How to complete this task: Copy each line in the data that includes the word "computer".

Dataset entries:
:::::

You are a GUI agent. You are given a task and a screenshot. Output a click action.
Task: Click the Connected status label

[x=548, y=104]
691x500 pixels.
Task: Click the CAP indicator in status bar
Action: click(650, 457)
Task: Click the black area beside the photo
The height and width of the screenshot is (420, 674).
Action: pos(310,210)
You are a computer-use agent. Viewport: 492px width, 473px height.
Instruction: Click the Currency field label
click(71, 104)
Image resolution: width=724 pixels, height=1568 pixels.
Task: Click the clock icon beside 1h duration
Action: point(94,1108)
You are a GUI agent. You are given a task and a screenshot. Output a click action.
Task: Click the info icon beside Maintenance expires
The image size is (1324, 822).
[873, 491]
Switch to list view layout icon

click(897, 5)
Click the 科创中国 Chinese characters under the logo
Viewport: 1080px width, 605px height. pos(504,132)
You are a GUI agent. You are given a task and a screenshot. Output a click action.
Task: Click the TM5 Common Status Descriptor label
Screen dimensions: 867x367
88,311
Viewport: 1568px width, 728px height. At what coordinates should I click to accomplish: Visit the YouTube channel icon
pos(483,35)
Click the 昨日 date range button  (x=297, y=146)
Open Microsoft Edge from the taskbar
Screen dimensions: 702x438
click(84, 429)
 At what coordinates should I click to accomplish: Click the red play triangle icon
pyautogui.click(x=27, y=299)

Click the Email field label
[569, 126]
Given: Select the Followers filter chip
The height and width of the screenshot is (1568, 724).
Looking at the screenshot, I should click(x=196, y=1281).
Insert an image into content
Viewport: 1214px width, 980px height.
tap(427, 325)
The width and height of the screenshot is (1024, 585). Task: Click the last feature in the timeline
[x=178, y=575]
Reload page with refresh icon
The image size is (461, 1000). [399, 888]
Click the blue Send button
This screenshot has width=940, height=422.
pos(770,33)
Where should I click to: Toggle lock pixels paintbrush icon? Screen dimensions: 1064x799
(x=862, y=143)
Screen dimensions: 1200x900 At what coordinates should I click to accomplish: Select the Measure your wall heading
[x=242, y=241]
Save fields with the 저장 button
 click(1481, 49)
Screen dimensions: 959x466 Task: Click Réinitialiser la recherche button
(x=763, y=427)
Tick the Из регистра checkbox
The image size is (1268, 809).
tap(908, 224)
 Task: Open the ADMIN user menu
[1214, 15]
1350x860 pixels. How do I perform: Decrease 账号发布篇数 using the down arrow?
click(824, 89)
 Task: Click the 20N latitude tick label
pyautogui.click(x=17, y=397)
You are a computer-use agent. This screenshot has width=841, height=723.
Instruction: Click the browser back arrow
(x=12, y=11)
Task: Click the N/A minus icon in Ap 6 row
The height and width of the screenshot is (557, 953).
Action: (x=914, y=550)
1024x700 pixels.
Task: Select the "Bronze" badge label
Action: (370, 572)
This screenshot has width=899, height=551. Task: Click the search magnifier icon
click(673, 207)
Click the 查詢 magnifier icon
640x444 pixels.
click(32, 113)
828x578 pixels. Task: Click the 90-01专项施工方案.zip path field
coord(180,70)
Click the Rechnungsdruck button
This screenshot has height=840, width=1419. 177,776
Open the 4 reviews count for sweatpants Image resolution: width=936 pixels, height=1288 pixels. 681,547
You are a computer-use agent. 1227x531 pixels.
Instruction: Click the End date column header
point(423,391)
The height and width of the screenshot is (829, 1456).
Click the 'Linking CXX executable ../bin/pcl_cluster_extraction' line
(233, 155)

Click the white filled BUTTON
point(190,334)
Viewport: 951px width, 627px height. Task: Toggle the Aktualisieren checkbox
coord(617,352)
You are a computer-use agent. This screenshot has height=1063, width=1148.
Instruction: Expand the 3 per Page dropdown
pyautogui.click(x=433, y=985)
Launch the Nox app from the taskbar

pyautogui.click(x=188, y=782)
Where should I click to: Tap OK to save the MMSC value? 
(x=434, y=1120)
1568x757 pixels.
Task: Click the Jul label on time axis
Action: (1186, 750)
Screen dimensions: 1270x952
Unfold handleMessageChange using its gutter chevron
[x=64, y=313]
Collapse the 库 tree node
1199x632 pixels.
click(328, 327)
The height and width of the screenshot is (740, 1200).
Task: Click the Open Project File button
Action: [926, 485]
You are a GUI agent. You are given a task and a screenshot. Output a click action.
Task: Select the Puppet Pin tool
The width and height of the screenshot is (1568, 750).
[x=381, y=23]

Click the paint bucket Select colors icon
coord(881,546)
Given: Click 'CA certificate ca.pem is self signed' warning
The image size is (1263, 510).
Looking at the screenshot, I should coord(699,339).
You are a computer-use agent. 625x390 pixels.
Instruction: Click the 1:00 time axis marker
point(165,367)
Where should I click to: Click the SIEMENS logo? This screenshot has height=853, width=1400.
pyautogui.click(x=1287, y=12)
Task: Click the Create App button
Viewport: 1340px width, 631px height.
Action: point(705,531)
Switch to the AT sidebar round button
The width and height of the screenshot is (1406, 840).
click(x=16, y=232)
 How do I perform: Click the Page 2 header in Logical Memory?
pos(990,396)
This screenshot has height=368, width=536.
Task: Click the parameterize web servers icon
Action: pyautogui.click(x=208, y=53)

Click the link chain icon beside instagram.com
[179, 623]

:::::

Result for this exercise:
You are a computer-use agent. Viewport: 492px width, 473px height.
You are a computer-use agent. This screenshot has width=841, height=723.
You are a computer-use agent. 1227x531 pixels.
You are a computer-use agent. This screenshot has height=1063, width=1148.
You are a computer-use agent. 625x390 pixels.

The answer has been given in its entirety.